1 Mayıs 2011 Pazar

"başka kimseyi sevmedi mi? vazgeçsin artık." diyordu değil mi? doğru.

o hatırlıyor mu bilmem, ben hatırladım. o kendinin ne olduğunu bilir miydi bilmem, ama ben biliyordum. o tanımıyormuş ya, ben tanımışım. bir kucak dolusu mutsuzluk mu hediye ediyordu bana, o istemediği mutsuzlukların hepsini benim omuzlarıma yükleyip kaçıyor muydu sürekli?

vazgeçiyordum aslında. her akşam vazgeçiyordum. her sabah, her öğlen, her ikindi, her yatsı. her rüyamda vazgeçiyordum. başka kimseleri sevmeye çalışıyordum. her gün, her yerde çabalıyordum. kurtulmak mı dersin, sıyrılmak mı, kaçmak mı ya da? çalışıyordum. senden kaçmaya çalışıyordum ama beynimdeydin. kurtulmak istiyordum ama unutulmaması gereken ama unutulmak üzere olan bir iş gibi, telaşla aklıma geliyordun. git dediğimde gitmiyordun, belki gerçekten karşımda olsan giderdin. ah unutmuşum, gerçekte karşımda bile durmuyordun değil mi?

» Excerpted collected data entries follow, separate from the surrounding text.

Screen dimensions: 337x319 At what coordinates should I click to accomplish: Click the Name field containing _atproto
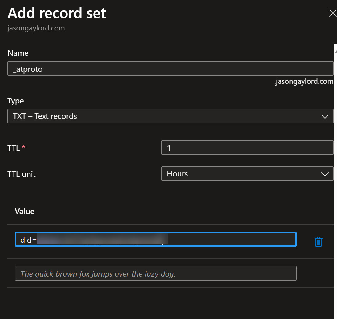[170, 69]
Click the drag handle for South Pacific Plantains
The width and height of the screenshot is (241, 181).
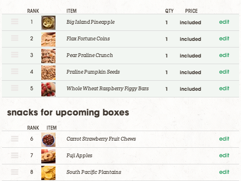coord(15,172)
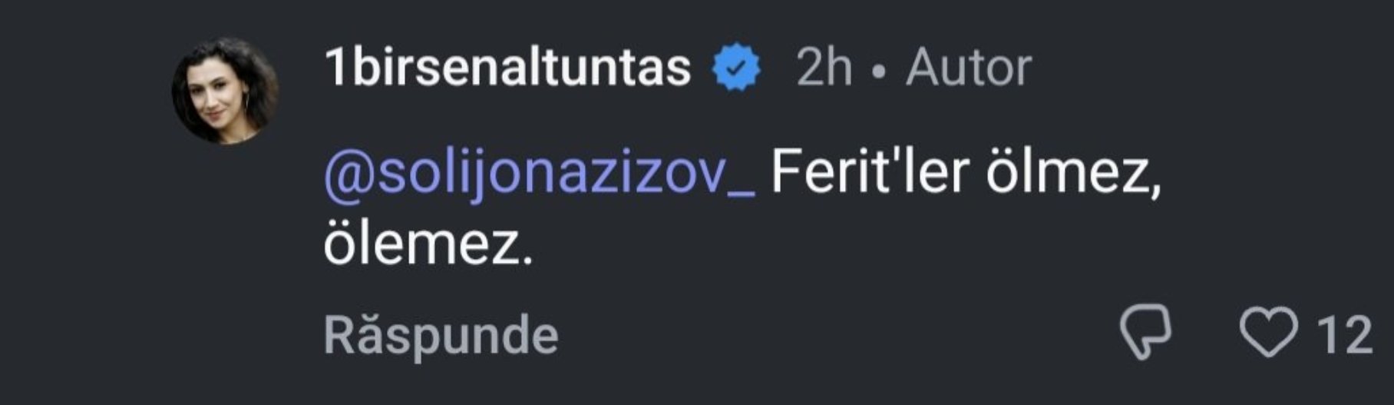Open the commenter's profile picture
1394x405 pixels.
(x=225, y=91)
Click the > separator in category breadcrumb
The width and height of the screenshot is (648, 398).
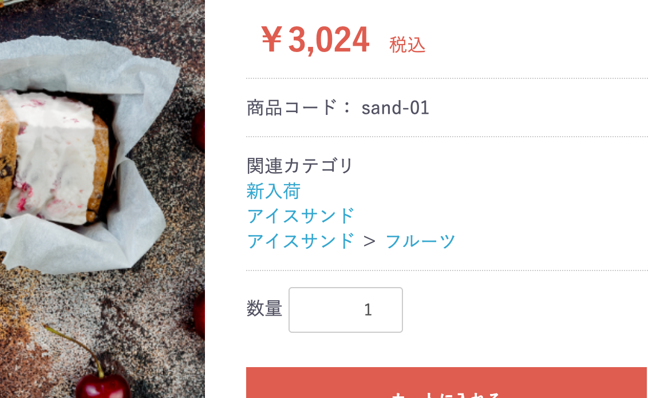[x=369, y=241]
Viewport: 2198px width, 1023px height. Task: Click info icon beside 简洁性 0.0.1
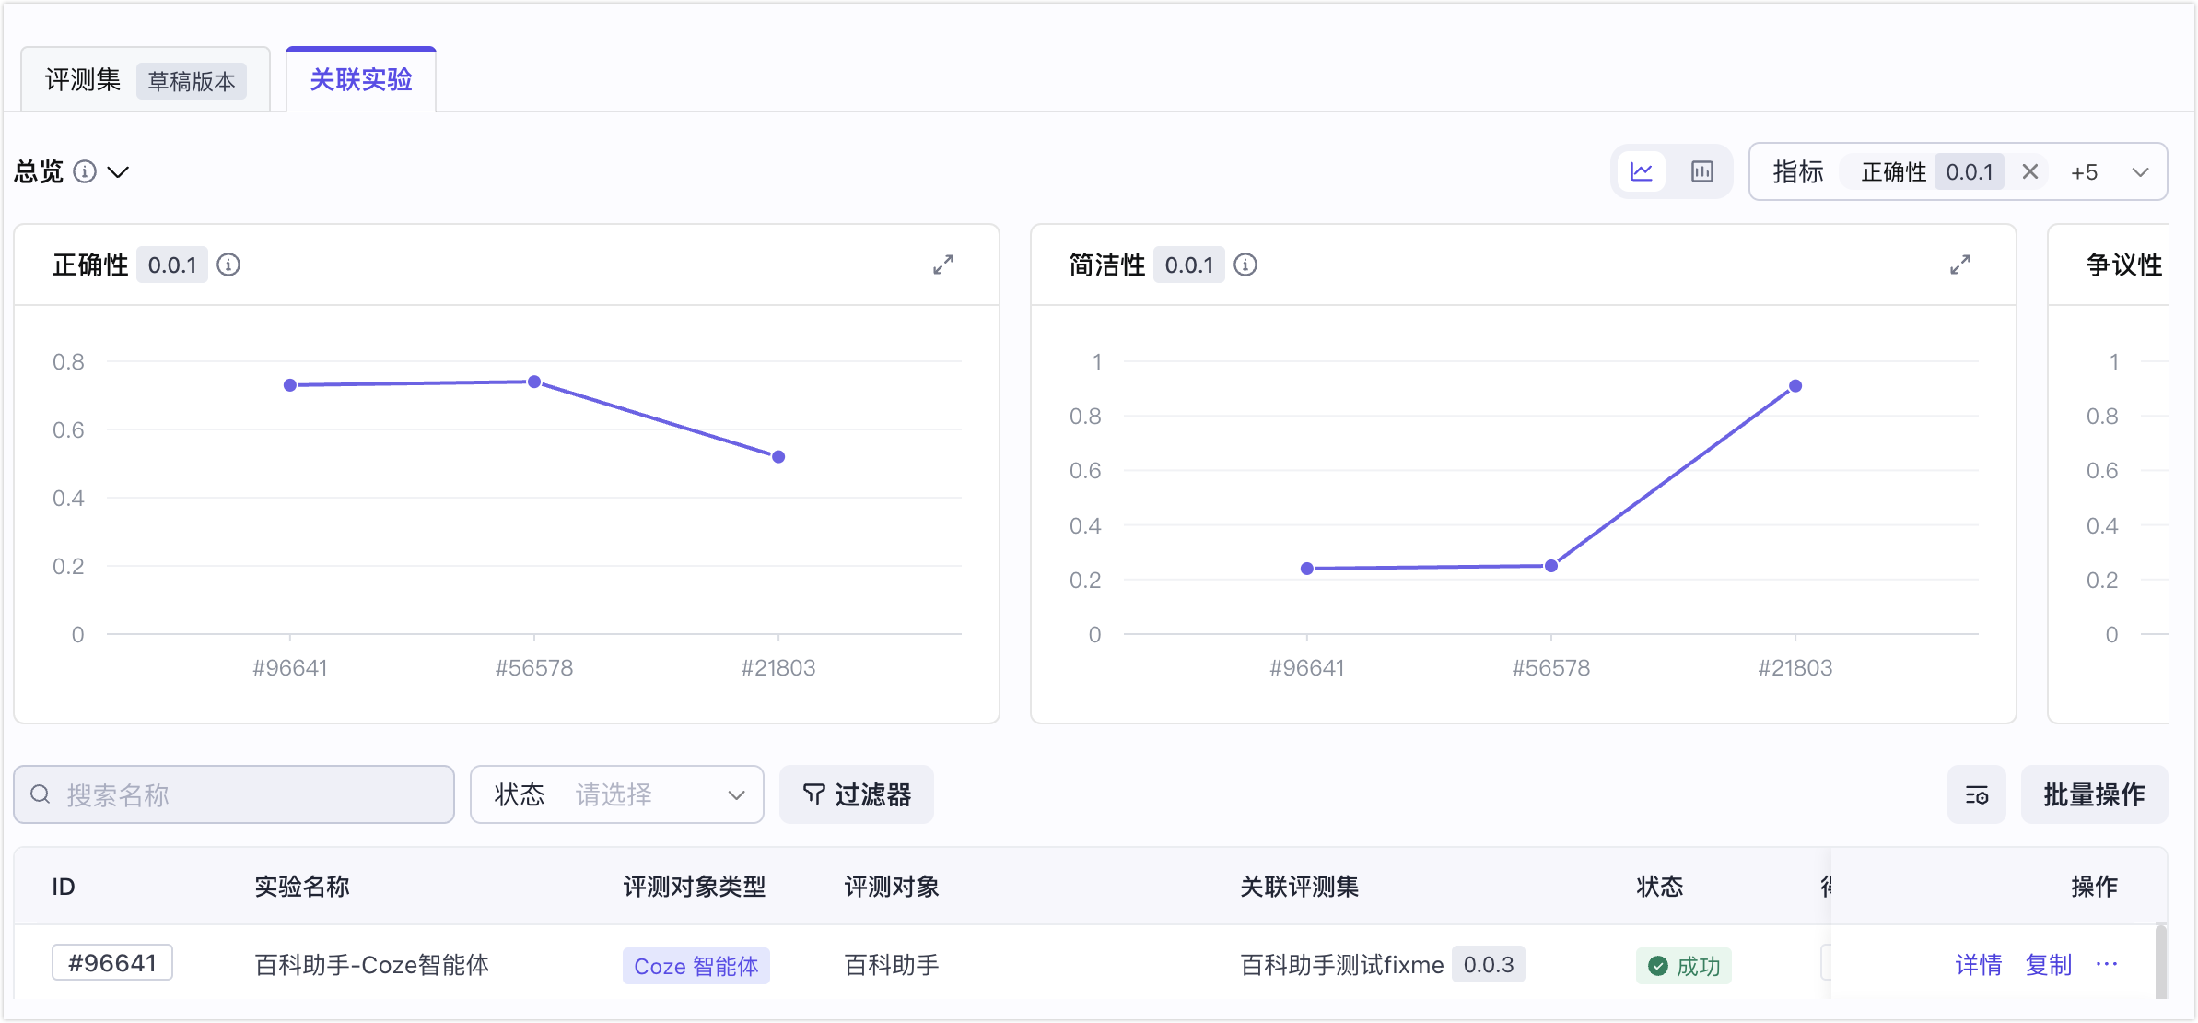point(1245,265)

sen vazgeçiyordun. zaman senin için ne hızlı geçmişti, verdiğin sözler ne çabuk geçip gitmişti. sen bana bir özür borçlu olduğunu söylüyor, borcunu ödemeden kabuslarımı gerçekleştirmeye koşuyordun. onlarda olduğu gibi yağmurun altında güzel giysilerimle beni bırakıp başka birine bana duyduğun sevgiyi hatta çok daha fazlasını vermeye koşuyordun, ne çabuk ayrılıyordun, ne hızlı gidiyordun.

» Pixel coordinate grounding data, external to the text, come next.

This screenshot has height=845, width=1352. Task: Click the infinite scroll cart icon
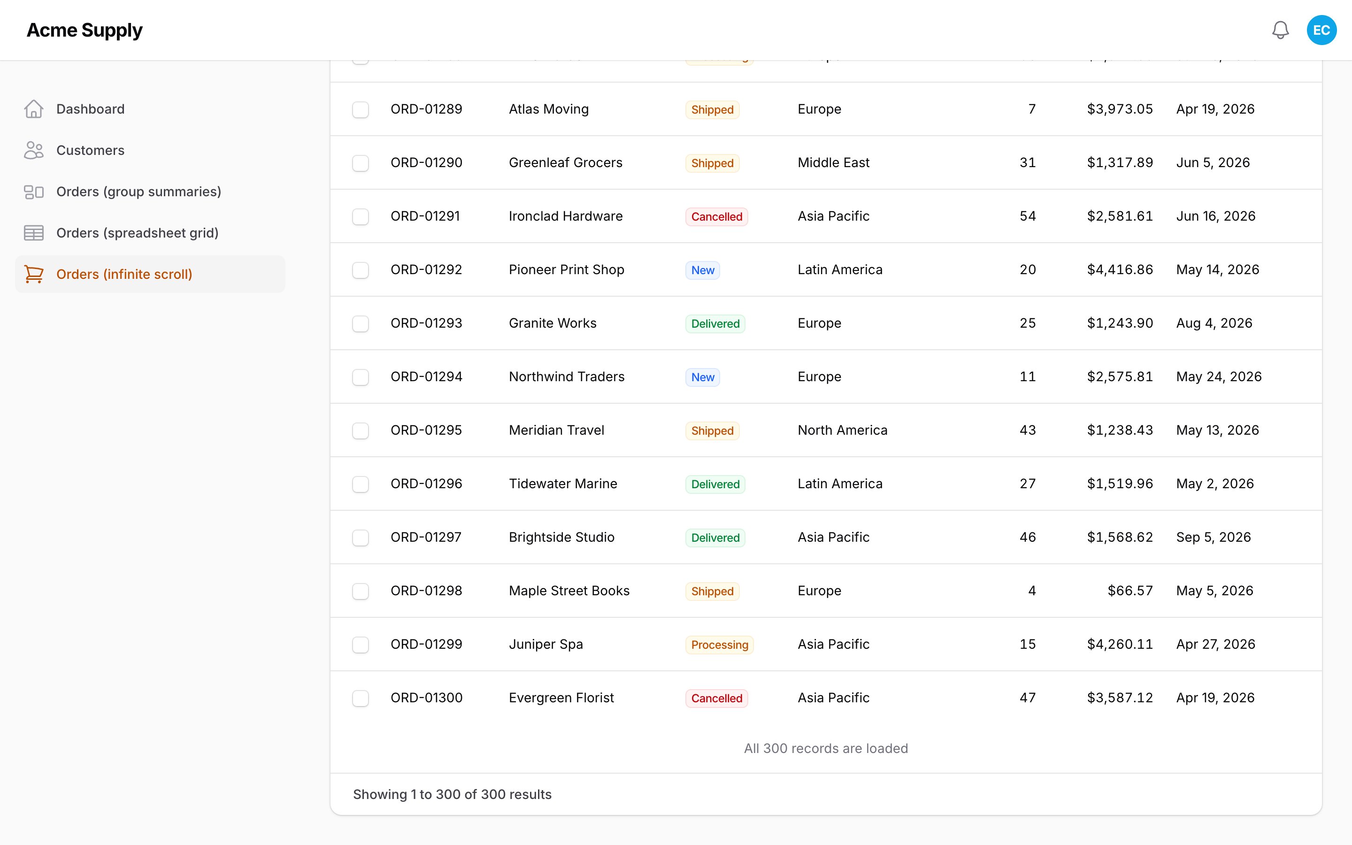(x=34, y=274)
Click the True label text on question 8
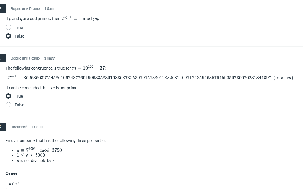This screenshot has width=303, height=192. click(x=19, y=96)
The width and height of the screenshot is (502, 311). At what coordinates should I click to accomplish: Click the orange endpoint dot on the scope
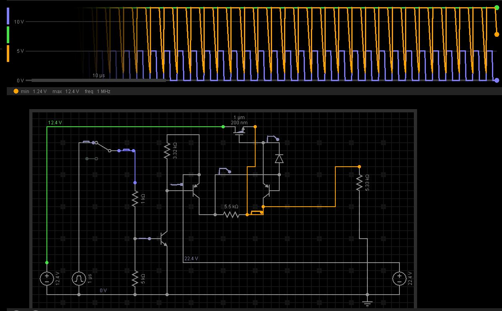[x=496, y=34]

sen başkasını seviyordun. başkası seni seviyordu. ben seni sevmek istemiyordum. beni çok yoruyordu. söylemek istediğim öyle çok şey vardı ki, susup yutkunuyordum söylememek için. yemek borumdan mideme gidiyordu hepsi, dersimi iyi çalışıyorum değil mi? ama hiç bir şey sindiremiyordu bu sözleri. midemi bulandırıyorlardı. hepsini kusmak istiyordum. yapamıyordum ki, yapamazdım, yapmamalıydım.

seni görmek istemedikçe karşıma çıkıyordun. uzaklaştıkça yanından geçmek zorunda kalıyordum. tepki vermek istemedikçe gülmek zorunda kalıyordum. umursamak istemedikçe üzülmek zorunda oluyordum. içimde bir şeyleri umursamayan biri vardı, onu tebrik etsem de başka biri de ÜZÜL diye bağırıyordu sanki. aman ne hoş değil mi, fizik çalışmaya da benzemiyordu bunlar. formüller gibi basit değiller.

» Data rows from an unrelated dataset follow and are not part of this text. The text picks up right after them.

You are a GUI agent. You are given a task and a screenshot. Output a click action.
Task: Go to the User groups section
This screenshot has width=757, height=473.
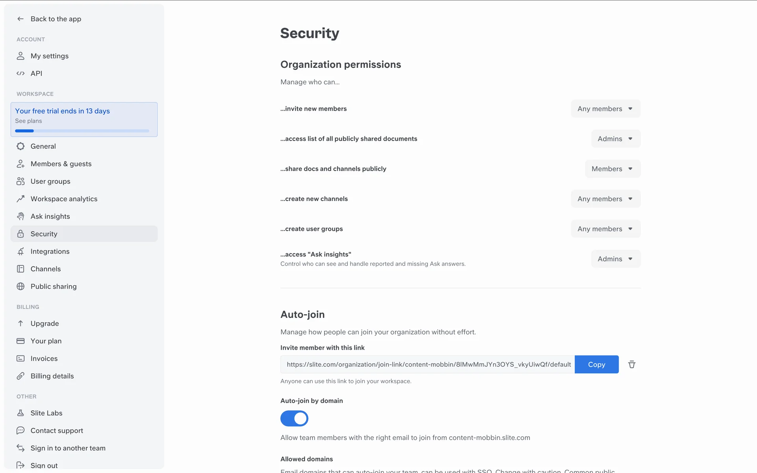point(50,181)
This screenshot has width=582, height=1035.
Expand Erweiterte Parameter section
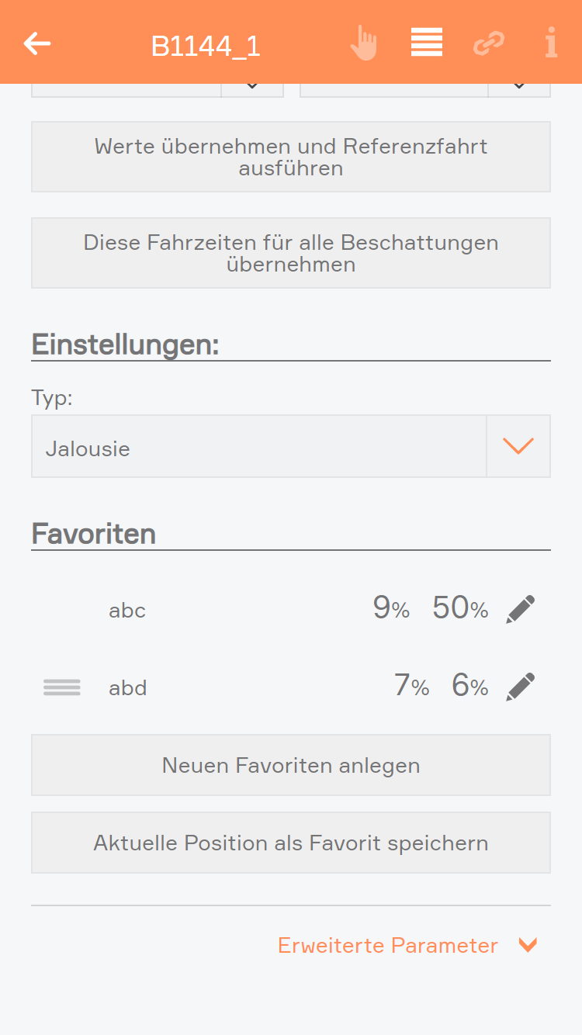pos(407,946)
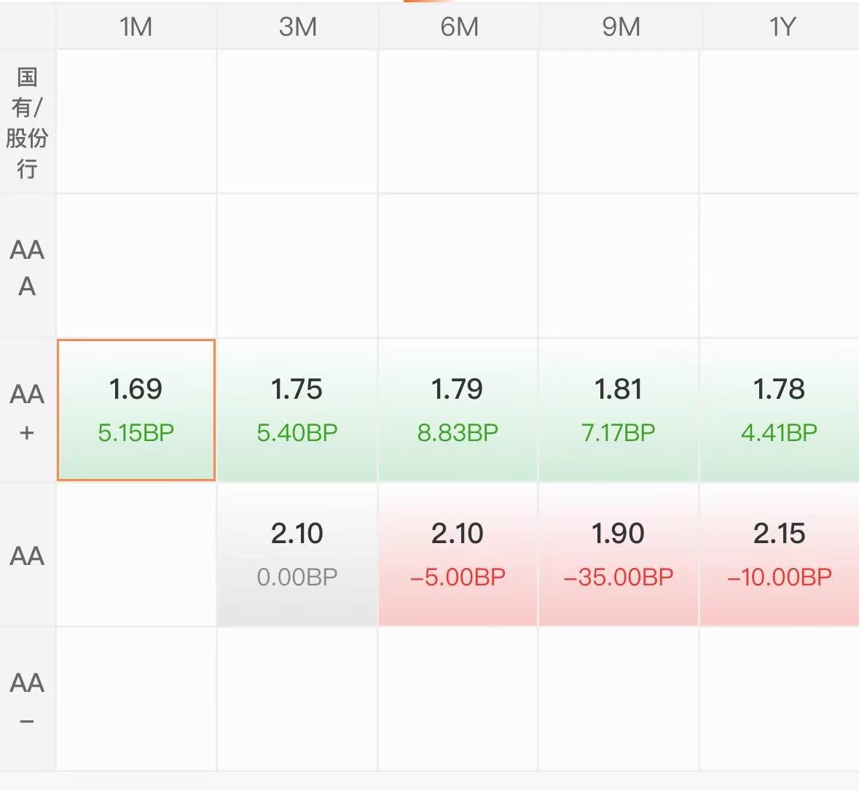Select the AA 3M cell with 0.00BP
The image size is (859, 791).
tap(297, 554)
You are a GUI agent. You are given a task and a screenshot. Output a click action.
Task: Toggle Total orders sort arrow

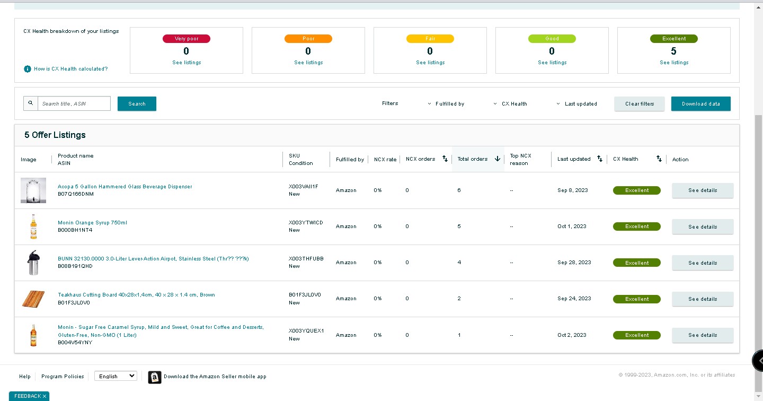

gerçekten aklımdan çıkarmak istiyordum. yine vazgeçmek istiyordum, gece, gündüz, akşam, ikindi, yatsı, öğlen hepsinde. benim ne yaptığımı neden soruyordun? hakkın bile değildi öğrenmek. hak etmiyordun benim hayatımla ilgili bir şeyler bilmeyi. istemiyordum işte sadece, bilme, görme istiyordum ben. kendinle mi karşılaştıracaktın, neyin yarışına sokacaktın ki hayatımda olanları? sormanı istemiyordum. ismimi telaffuz etmeni istemiyordum. ses tellerine havanın çarpıp ismimi oluşturmasını istmiyordum.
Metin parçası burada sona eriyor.